La narración es una práctica inherentemente social, que fomenta la intimidad y la conexión con los demás. La investigación ha demostrado consistentemente que las relaciones son buenas para nosotros y el aislamiento social es malo, claramente relacionado con un deterioro cognitivo y físico más temprano y una mayor mortalidad. La investigación sobre el riesgo de mortalidad de la soledad sugiere que es equivalente a fumar 15 cigarrillos al díay acorde con otros factores de riesgo para la salud bien establecidos, como la inactividad, la obesidad, el abuso de sustancias y las enfermedades mentales.

Cuando se trata de enfermedades, se ha demostrado que los grupos de apoyo mejoran la salud mental, los síntomas físicos y la calidad de vida. Cuando las personas con enfermedades crónicas como diabetes o Alta presión sanguínea escuchar historias contadas por otras personas que viven con estas condiciones y las manejan, hacerlo mejor — hacer más ejercicio, comer una dieta más saludable, comunicarse más con sus médicos e incluso tener mejores números de presión arterial.

Recientemente, los investigadores han demostrado que La narración puede hacer que los niños hospitalizados se sientan mejor. Los niños pequeños en la unidad de cuidados intensivos que escucharon cuentos durante 30 minutos tenían niveles más altos de oxitocina, una hormona relacionada con la empatía y la conexión social, y niveles más bajos de cortisol, la hormona relacionada con el estrés, en comparación con un grupo que jugó un juego de adivinanzas durante 30 minutos. minutos. Los niños que contaron historias también describieron sus experiencias en el hospital de manera más positiva e informaron niveles más bajos de dolor.

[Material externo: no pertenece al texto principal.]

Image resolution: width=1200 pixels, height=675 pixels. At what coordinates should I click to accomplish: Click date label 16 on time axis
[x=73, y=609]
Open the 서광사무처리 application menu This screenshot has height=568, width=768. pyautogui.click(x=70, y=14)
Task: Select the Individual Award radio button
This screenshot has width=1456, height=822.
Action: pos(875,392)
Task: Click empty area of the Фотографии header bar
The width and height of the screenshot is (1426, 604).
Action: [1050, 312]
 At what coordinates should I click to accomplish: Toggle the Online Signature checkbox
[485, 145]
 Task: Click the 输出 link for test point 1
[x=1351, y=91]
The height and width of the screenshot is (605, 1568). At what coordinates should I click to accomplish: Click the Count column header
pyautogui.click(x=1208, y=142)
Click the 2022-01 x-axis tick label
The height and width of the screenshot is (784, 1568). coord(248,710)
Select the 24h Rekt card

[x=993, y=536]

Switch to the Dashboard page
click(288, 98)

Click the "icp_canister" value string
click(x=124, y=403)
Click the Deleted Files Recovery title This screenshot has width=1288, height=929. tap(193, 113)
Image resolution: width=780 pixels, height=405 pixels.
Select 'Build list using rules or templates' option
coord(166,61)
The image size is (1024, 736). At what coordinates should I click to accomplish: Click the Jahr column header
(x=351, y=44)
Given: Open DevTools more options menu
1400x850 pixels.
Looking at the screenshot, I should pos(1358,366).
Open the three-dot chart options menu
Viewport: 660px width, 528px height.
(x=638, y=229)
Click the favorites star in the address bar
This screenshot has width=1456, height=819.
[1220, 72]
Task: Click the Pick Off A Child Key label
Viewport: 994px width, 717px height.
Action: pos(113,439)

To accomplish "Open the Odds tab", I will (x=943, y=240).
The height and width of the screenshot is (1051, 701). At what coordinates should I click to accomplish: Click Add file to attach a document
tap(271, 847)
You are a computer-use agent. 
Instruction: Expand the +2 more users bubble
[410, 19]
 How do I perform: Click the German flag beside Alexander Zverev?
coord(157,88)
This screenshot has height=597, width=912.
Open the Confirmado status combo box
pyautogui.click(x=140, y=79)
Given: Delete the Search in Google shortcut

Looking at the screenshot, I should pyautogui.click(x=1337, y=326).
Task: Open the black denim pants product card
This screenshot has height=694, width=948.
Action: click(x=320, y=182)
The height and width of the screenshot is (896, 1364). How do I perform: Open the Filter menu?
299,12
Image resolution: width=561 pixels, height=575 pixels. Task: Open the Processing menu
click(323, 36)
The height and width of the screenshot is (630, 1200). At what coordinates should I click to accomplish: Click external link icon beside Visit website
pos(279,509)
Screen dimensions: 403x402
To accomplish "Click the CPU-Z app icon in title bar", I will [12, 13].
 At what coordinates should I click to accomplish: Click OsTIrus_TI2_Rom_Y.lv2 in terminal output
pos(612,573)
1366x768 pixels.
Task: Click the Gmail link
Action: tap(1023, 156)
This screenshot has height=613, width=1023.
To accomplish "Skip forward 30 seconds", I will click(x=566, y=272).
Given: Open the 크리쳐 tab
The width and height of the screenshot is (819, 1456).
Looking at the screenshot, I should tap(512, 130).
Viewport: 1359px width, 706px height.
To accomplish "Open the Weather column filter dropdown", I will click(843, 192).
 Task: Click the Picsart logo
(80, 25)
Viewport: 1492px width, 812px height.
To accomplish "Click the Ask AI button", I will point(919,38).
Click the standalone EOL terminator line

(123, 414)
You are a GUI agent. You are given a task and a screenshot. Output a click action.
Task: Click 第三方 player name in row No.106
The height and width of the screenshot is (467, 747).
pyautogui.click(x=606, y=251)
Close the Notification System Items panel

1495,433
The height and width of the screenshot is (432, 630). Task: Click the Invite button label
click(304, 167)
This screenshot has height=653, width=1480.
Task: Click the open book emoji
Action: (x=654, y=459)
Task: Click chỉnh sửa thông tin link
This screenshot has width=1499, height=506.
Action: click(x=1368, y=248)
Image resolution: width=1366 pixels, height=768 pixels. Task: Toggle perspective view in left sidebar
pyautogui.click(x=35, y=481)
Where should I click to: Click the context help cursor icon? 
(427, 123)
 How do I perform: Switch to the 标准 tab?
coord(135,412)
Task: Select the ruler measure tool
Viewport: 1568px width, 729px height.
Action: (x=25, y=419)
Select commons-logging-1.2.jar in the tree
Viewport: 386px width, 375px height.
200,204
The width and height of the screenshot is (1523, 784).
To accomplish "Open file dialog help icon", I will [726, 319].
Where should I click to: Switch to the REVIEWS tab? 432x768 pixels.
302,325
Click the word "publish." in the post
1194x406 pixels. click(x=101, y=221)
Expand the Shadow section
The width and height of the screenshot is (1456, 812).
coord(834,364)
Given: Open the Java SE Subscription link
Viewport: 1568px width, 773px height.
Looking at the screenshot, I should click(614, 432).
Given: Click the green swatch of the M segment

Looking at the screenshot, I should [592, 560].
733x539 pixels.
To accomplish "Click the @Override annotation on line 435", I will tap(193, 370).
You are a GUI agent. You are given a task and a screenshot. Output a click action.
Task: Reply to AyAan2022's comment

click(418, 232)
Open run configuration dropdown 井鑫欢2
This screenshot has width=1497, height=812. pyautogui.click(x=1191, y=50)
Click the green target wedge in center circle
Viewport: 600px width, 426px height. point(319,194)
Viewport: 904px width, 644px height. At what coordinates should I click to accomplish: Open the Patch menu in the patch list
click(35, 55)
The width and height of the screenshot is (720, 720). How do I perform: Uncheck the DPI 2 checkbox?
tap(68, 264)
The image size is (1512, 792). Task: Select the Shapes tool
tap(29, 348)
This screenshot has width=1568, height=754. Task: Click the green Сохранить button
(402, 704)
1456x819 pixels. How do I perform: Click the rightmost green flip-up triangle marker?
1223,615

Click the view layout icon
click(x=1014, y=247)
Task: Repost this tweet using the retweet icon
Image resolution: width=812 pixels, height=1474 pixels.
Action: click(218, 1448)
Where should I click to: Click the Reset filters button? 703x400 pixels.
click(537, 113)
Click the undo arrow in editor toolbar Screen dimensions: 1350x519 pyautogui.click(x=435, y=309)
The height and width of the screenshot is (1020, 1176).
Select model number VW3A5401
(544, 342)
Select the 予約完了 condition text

Compartiendo mi historia de salud

Además de médico, soy un paciente que vive con esclerosis múltiple desde 2001. Me tomó años aceptar mi diagnóstico, integrarlo a mi identidad, y compartir mi historia me ayudó a hacerlo. De hecho, me ayudó tanto que empecé Historia de salud colaborativa con el fin de crear un foro para el intercambio de historias, para ayudar a otros a dar sentido a los desafíos de salud mental y física. Pero la pandemia me ha enseñado que todavía tengo mucho que aprender sobre bajar la guardia, pedir ayuda y ser un verdadero miembro de la comunidad.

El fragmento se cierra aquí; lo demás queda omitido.